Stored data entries
^^^^^^^^

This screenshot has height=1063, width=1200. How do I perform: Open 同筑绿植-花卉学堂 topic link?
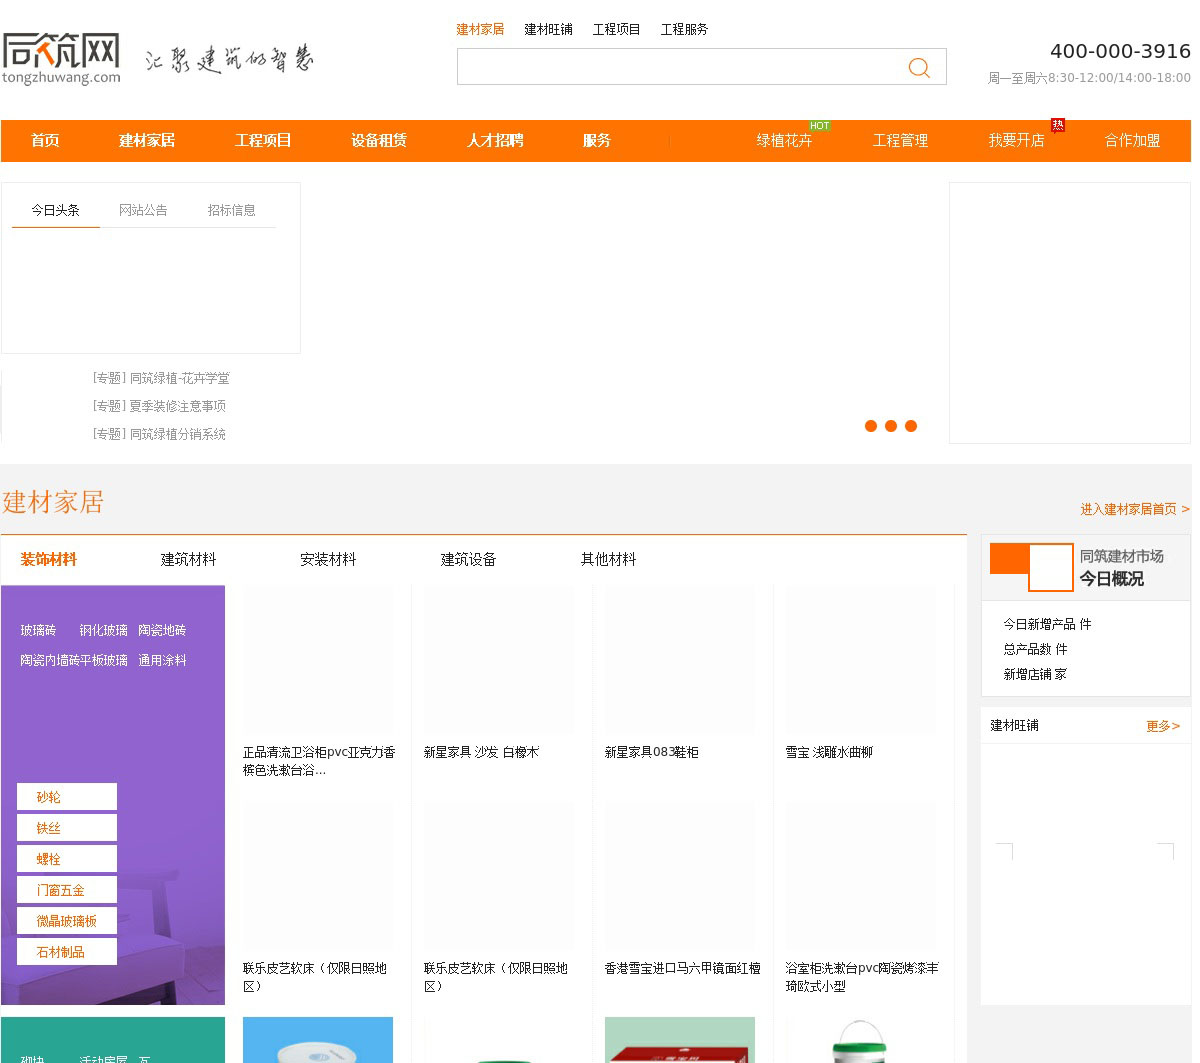(161, 378)
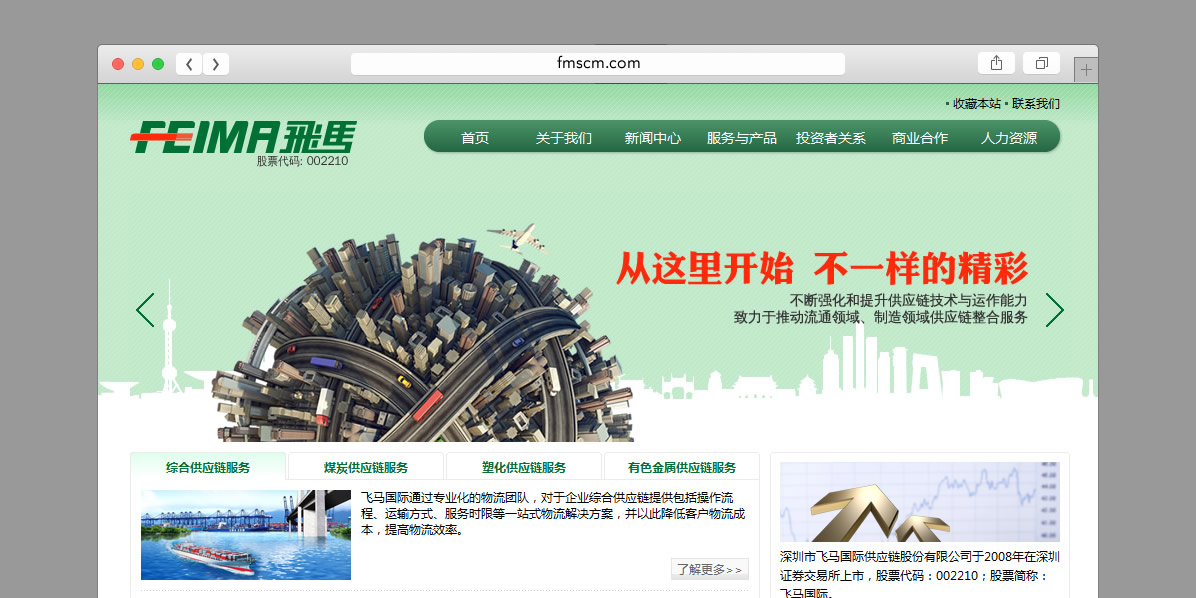Open the Share icon in toolbar
The width and height of the screenshot is (1196, 598).
click(996, 63)
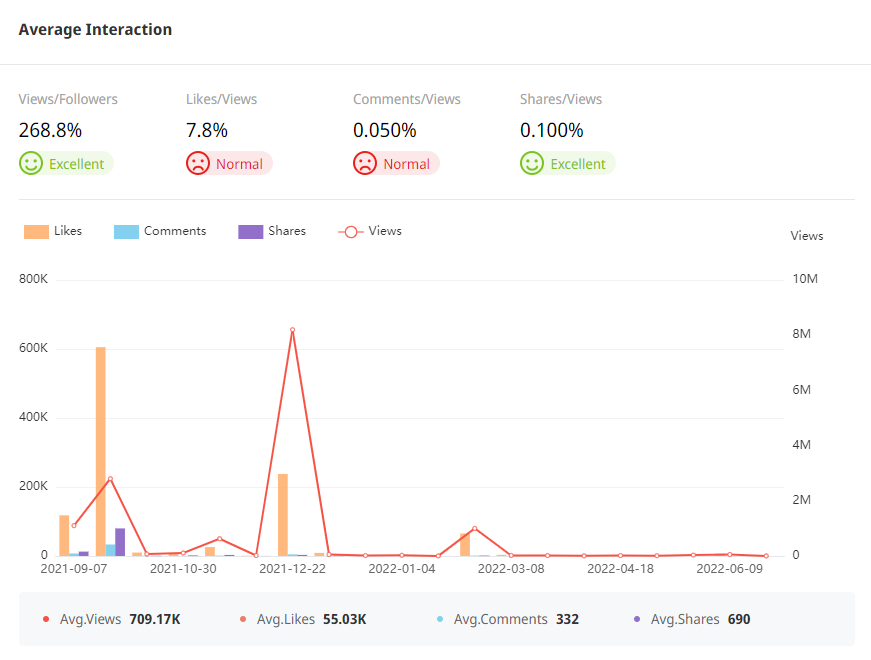The image size is (871, 660).
Task: Select the 8M views peak data point
Action: pyautogui.click(x=292, y=330)
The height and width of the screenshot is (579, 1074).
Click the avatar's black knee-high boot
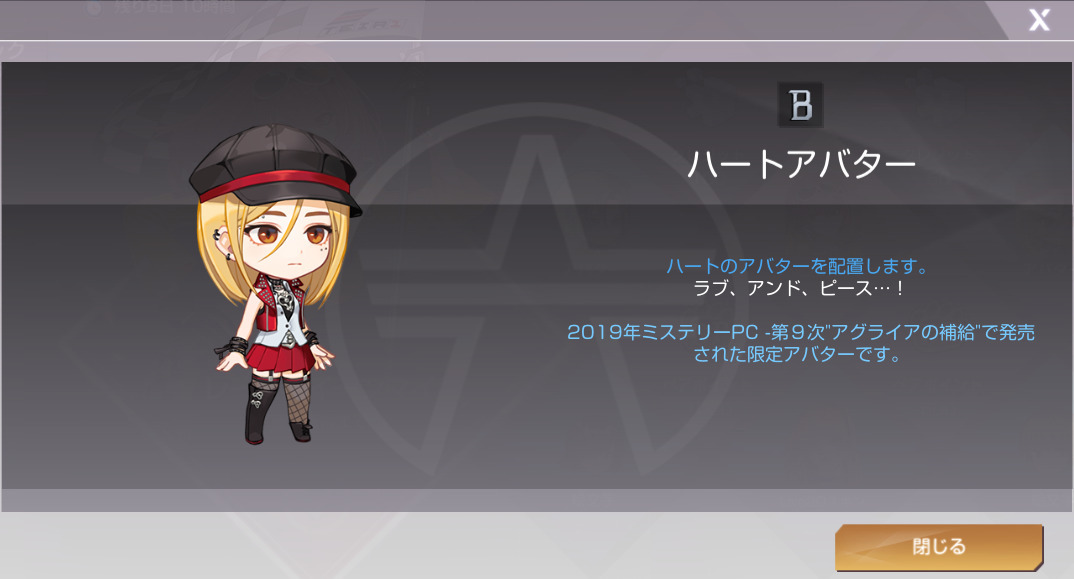[260, 411]
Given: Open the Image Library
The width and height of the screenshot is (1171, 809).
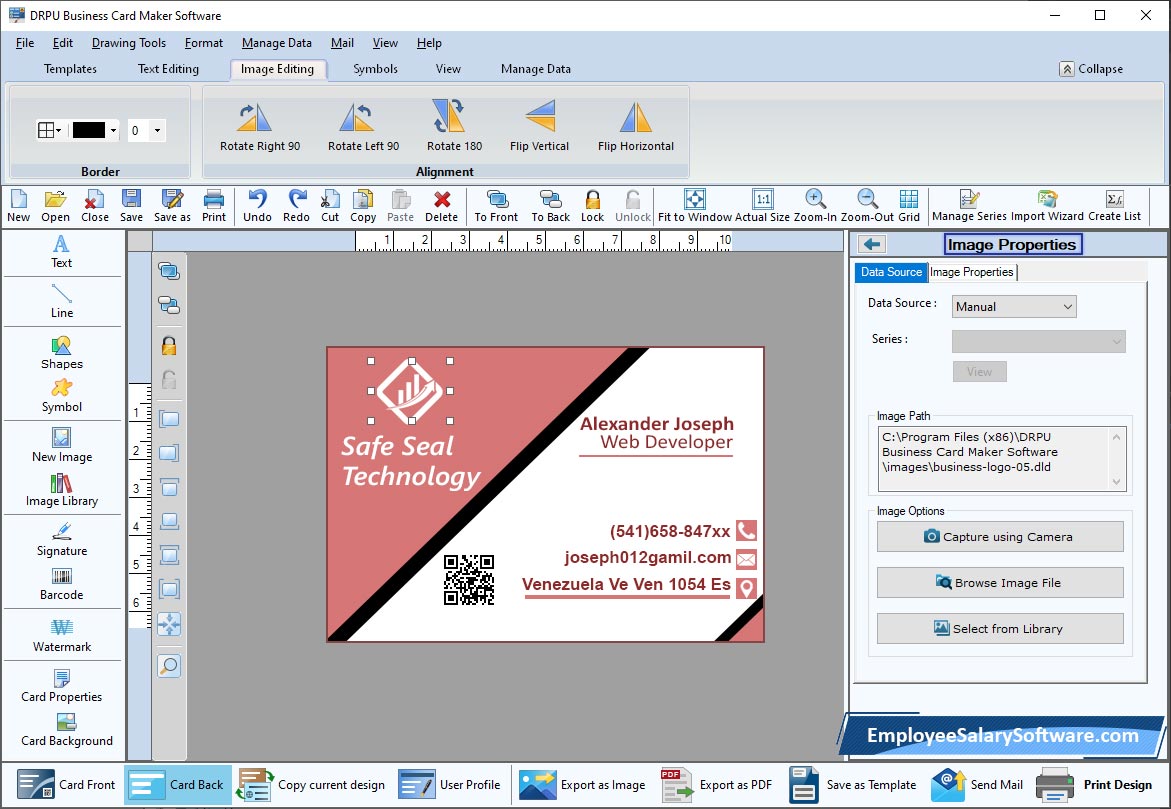Looking at the screenshot, I should point(62,490).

^^^^^^^^

Generate a word-for-word copy of the preceding records, excluding all pictures.

→ **Finished task**
This screenshot has height=1063, width=1200. How do I perform: Open 同筑绿植-花卉学堂 topic link?
(161, 378)
Open the Share icon in toolbar
The width and height of the screenshot is (1196, 598).
click(996, 63)
The image size is (871, 660).
Task: Select the 8M views peak data point
Action: pyautogui.click(x=292, y=330)
The height and width of the screenshot is (579, 1074).
Click the avatar's black knee-high boot
[260, 411]
Given: Open the Image Library
The width and height of the screenshot is (1171, 809).
Looking at the screenshot, I should point(62,490).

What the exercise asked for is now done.